But there is no constitutional or even parliamentary authorization for her making the commitment. And some nations, such as Hungary, are already backing out.

The “Euro-Pact” was an agreement of sorts by 26 of 27 EU member-states to give up a great deal of control over their own nations to the unelected bureaucrats in Brussels in order to support (and, for those states which have not yet adopted the euro) to eventually adopt the euro as their official currency.

What is immensely interesting, and scary as can be, is that there is no up-side to adopting the euro. The crisis in the Eurozone, particularly in Greece and Italy, amply demonstrates the euro’s dangers.  (The danger is that some countries follow an inflationary path, whereas others do not; yet all eurozone countries have the same currency, meaning that it is quite possible for one country to cause grave fiscal difficulties in another.)

But the amazing part is that there is no economic upside. The euro has not increased trade.

There are political ‘benefits,’ however. The euro is an amazing device, operating on the theory of sunk-costs, which strongly militates toward increasing the power of the EU’s bureaucracy. Some, mostly the bureaucrats of various countries, have a nearly-religious belief that this is a good. Apparently the president of Lithuania does, too.

Now, however, would be the time for Lithuania to take a stand and to determine not to enter the eurozone (that is, to decide not to adopt the euro as its currency, displacing the litas). Indeed, it is high time that the Lithuanian litas be de-coupled from the euro.
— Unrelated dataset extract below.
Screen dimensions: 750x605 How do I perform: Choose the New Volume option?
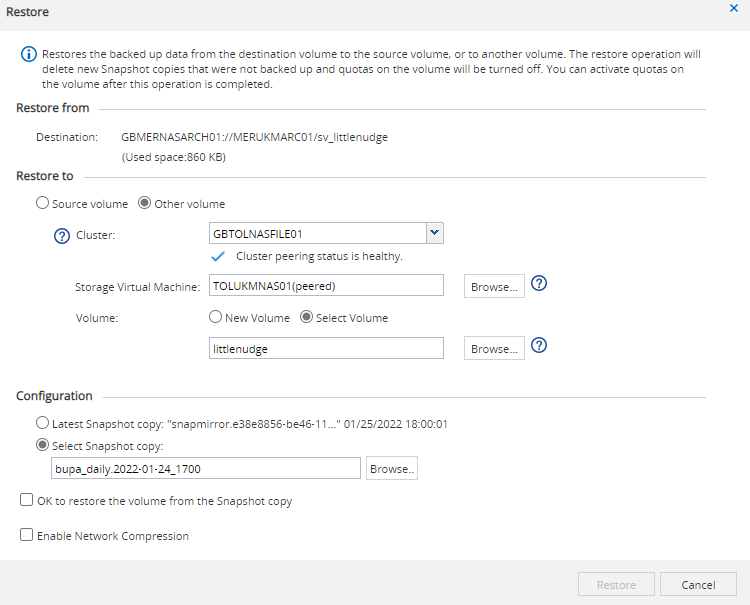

What does that mean? At present, the litas is, by Lithuanian law, pegged to a certain price in euro currency. Thus it is not a floating currency, and events in the EU, including Greece, faraway Portugal, and exotic Cyprus, all have a distorting effect upon the Litas. Why would Lithuania need this?

Poland’s currency, by way of contrast, is a free-floating currency (the zloty). One would imagine that if the Poles can do it, the Lithuanians could.

But furthermore, Lithuania is surrounded by countries which are not in the Euro zone. Poland (zloty), Sweden (which owns all the large Lithuanian banks) (the Swedish krona), not to mention Russia and Latvia.

If the Lithuanian litas has to be linked to foreign currencies, Lithuania would be better served, one would think, to unhook it from that doubtful euro and set its price in regard to a ‘bundle’ of foreign currencies, such as the krona, the Danish krone, the Polish zloty, the U.S. dollar, the British pound sterling. This would give the Litas stability (in regard to speculation, if that is a legitimate fear) and it would tend to be less inflationary, or at least no more so than with its current status of being tied to the problematic euro.

Will this happen? No. It would take more guts than have been demonstrated. Let us remember that Lithuania was the first to vote in favor of the eventually-defeated EU Constitution – although based upon some rather decent insider information, no one had any real idea what they were voting for (the ‘constitution’ was a series of changes to various treaties, and it was immensely difficult to get a handle on what it all was to mean).

So it goes.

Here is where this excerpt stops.